The official opening of the Parthenon in 438 B.C. and the completion of its decorative sculptures in the years following were a landmark in the history of Athenian art. While it can hardly be asserted that vase-painting copied these models in minute detail, it does at least show strong influence from them and echoes their spirit.

One of the most important painters of the period was the Achilles Painter, already at work in the middle years of the century and until at least 430 B.C. or so. He had a particular fondness for fastidious draughtsmanship of lonely figures lost in the dark background of large pots. His figures are notable for their gentleness, restrained emotion and harmonious equilibrium: the scenes he portrayed have an atmosphere of heroic idealism. The Phiale Painter, a pupil of the Achilles Painter, took the same options as his master, enriching them with greater narrativity. The types of pot he decorated were the pelike, the amphora, and also the giant bell-krater. For two of these kraters he uses the white-ground technique: the result is extremely attractive and at the same time gives us a taste of what major painting must have been like.

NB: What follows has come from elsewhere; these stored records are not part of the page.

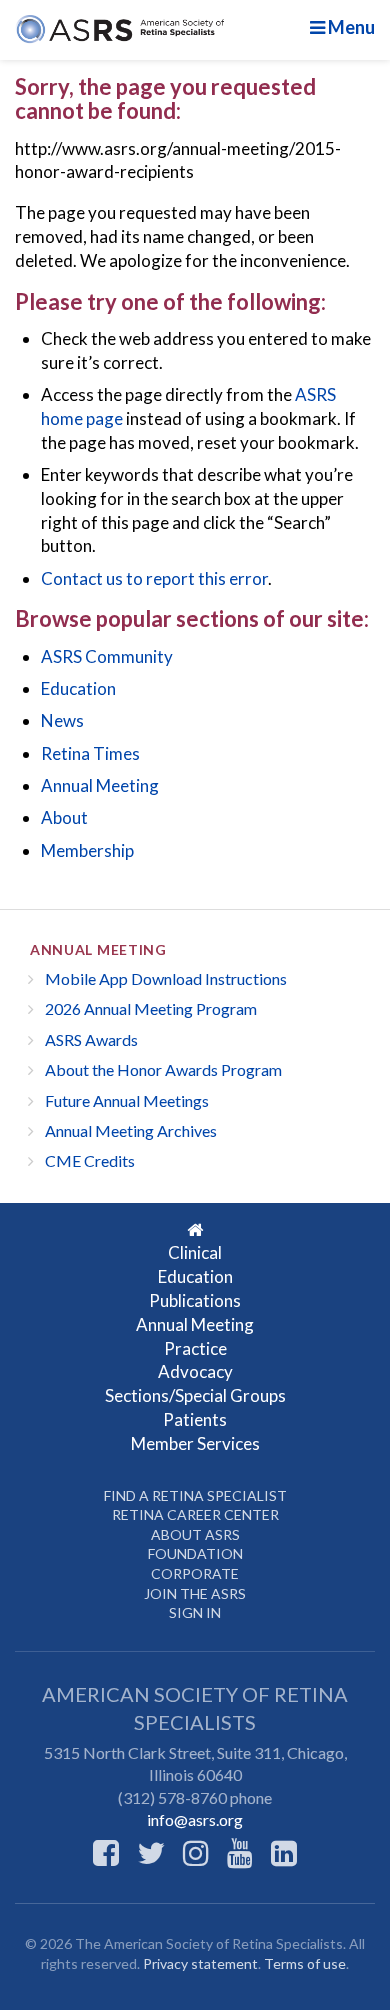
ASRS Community (107, 656)
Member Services (195, 1443)
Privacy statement (200, 1963)
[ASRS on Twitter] (151, 1852)
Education (78, 688)
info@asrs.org (195, 1819)
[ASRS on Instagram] (196, 1852)
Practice (195, 1348)
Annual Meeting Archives (131, 1130)
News (62, 720)
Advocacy (195, 1371)
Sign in (195, 1612)
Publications (195, 1300)
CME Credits (90, 1160)
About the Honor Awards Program (163, 1069)
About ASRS (195, 1534)
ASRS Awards (91, 1039)
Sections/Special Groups (195, 1395)
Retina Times (90, 753)
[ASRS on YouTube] (240, 1852)
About (64, 817)
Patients (195, 1419)
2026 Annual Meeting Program (151, 1008)
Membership (87, 850)
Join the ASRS (195, 1593)
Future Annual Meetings (127, 1100)
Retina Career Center (195, 1514)
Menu (350, 27)
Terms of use (305, 1963)
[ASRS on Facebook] (106, 1852)
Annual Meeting (100, 785)
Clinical (195, 1252)
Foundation (195, 1553)
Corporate (195, 1573)
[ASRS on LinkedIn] (284, 1852)
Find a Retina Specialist (195, 1495)
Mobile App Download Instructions (166, 978)
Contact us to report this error (154, 578)
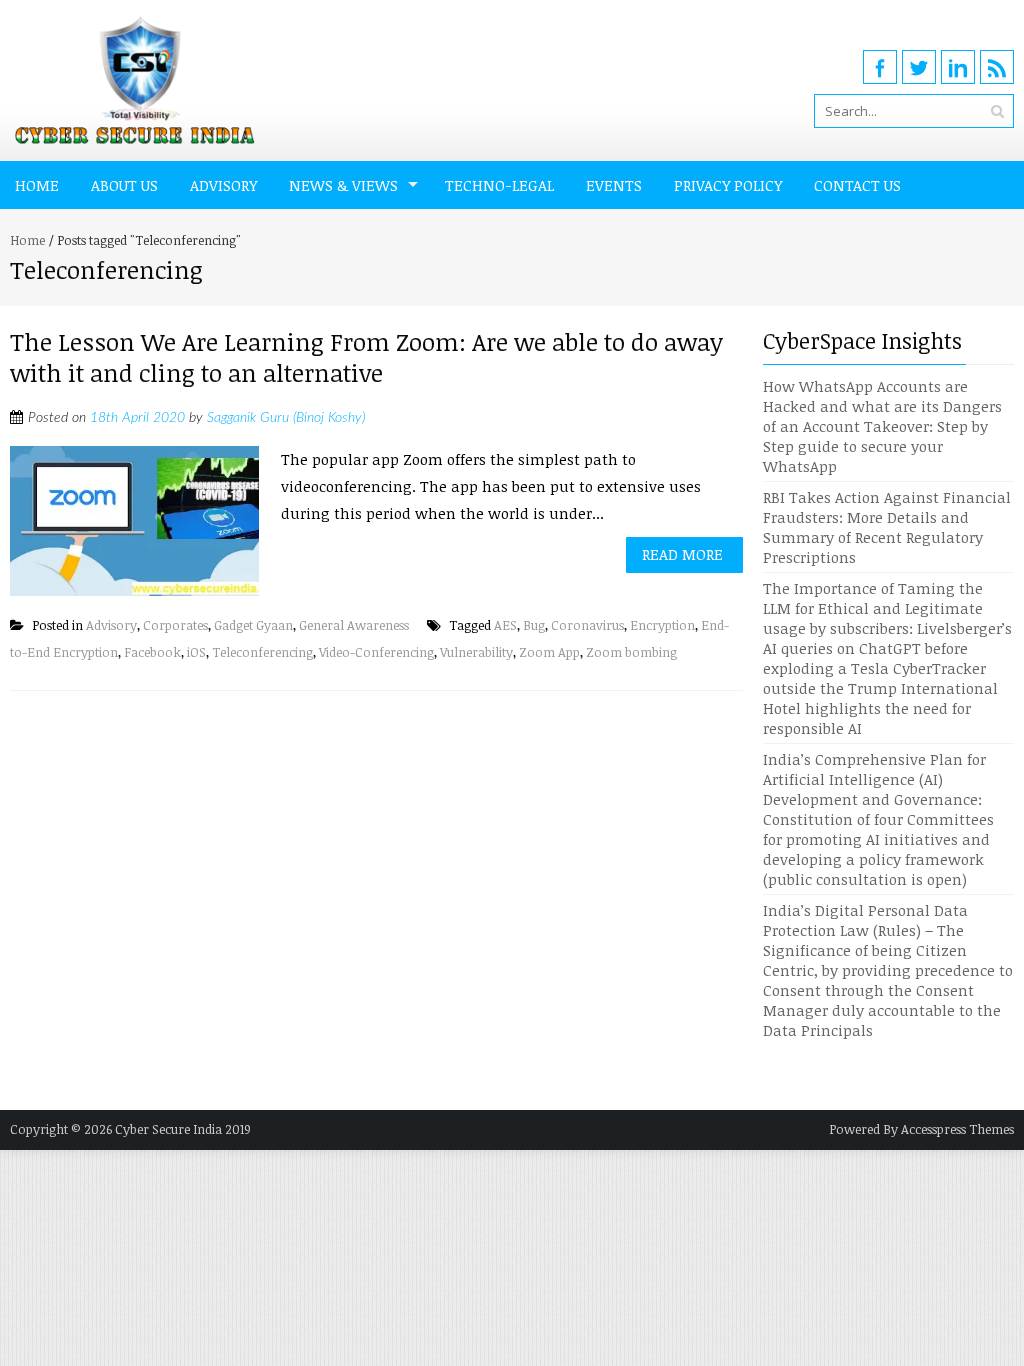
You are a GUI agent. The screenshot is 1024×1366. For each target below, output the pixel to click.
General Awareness (354, 625)
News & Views (343, 185)
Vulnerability (476, 652)
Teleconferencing (262, 652)
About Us (124, 185)
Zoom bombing (631, 652)
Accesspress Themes (957, 1129)
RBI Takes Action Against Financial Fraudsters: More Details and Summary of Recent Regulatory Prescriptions (887, 527)
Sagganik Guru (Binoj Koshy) (286, 418)
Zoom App (549, 652)
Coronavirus (587, 625)
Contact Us (857, 185)
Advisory (223, 185)
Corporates (175, 625)
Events (614, 185)
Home (37, 185)
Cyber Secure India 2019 (183, 1129)
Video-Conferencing (376, 652)
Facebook (152, 652)
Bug (534, 625)
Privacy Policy (728, 185)
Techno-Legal (499, 185)
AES (505, 625)
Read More (682, 554)
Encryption (662, 625)
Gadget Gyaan (253, 625)
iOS (196, 652)
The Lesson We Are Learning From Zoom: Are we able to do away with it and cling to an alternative (366, 357)
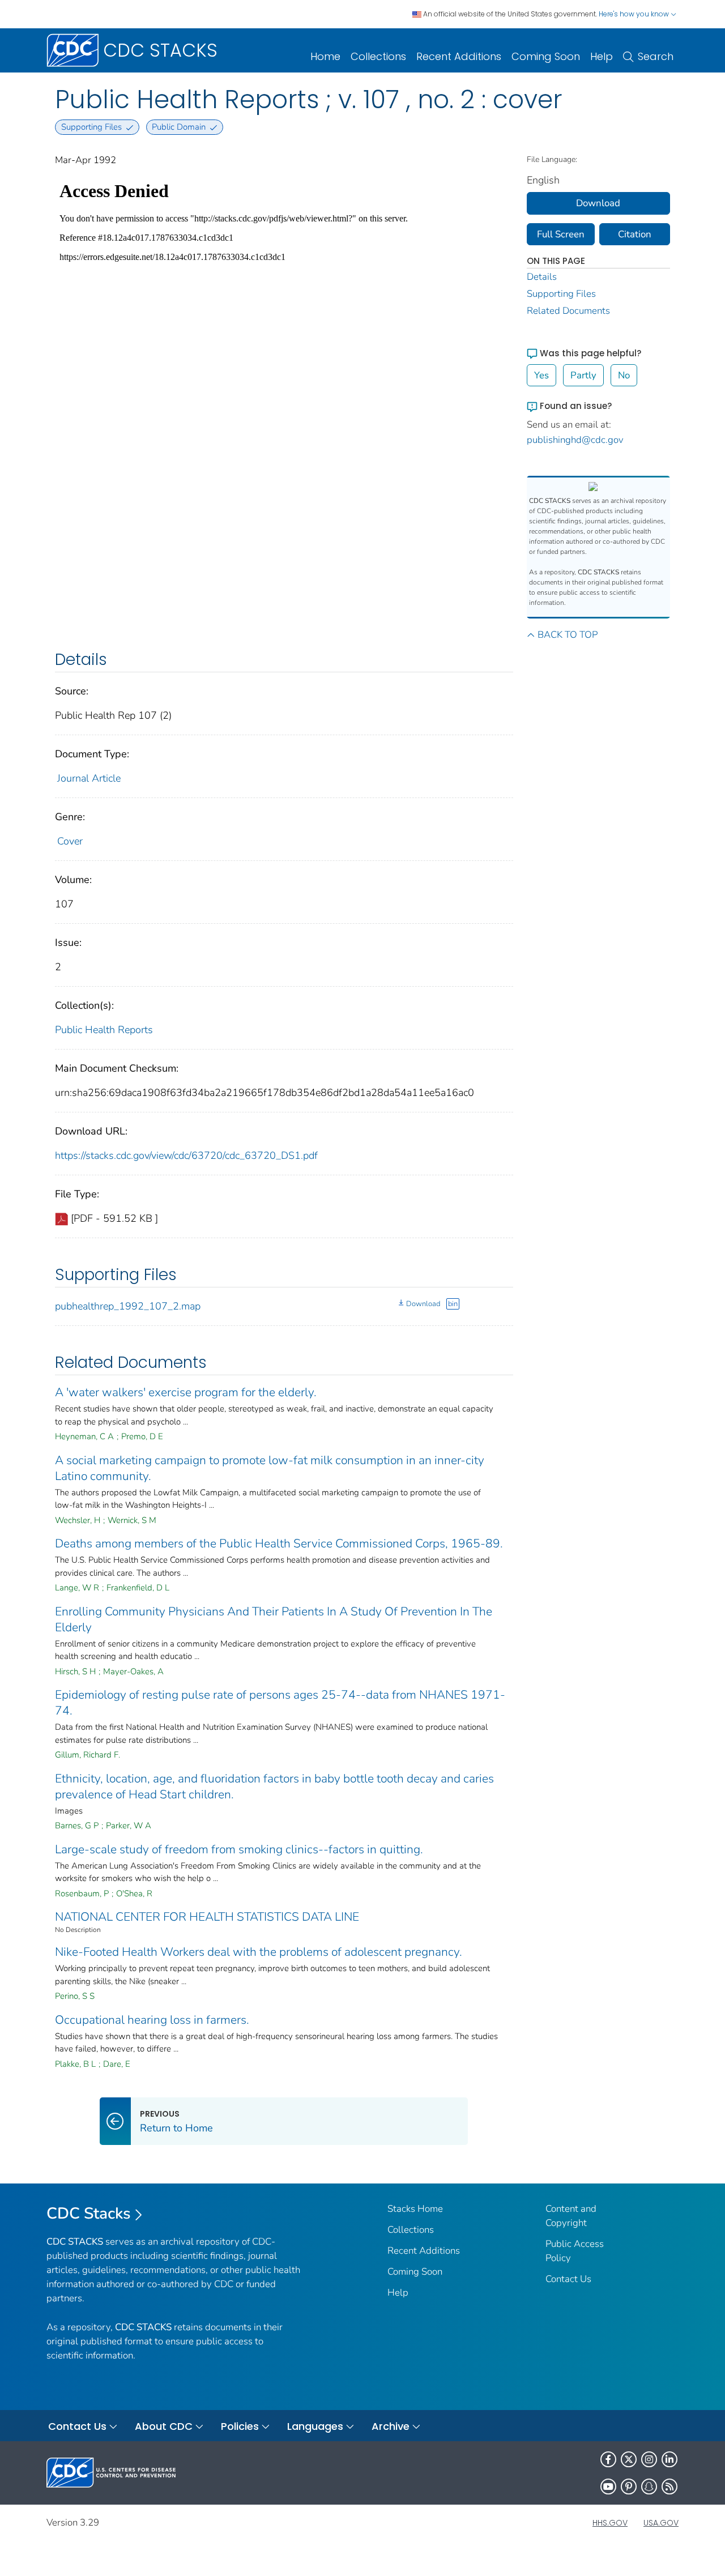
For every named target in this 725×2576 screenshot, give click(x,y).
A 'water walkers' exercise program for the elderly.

We know of at least three other vase-painters with the same name as the famous mural-painter Polygnotus. The most important of them was working in the third quarter of the 5th century B.C. In technique, this Polygnotus follows in the footsteps of the Niobid Painter. In his best work he strikes the heroic note and the scenes shown are normally of riders or of battles with Amazons or Centaurs.
During the third quarter of the 5th century B.C., certain vase-painters continued with old-fashioned mannerisms and ornament, bringing subjects that had been popular in the Archaic period back for an encore. There is a striking variation in quality about their work. We find fresh, animated subjects side by side with far too many lifeless and technically uneven vogue pieces.

But the most important of the vase-painters of this period was the Eretria Painter. The types he decorated were: kylix; squat lekythos; moulded vessels; and epinetron. Some of these breathe new life into the multi-figure, multi-level compositions of the Eretria Painter's predecessors; others marry red-figure technique with white-ground technique. From the technical point of view, he is a painter who pays great attention to detail. His style is exquisite but never pompous. The austere calm of paintings of the Parthenon years has been replaced by emotion. These were elements which were to influence the up-and-coming 'Rich style'.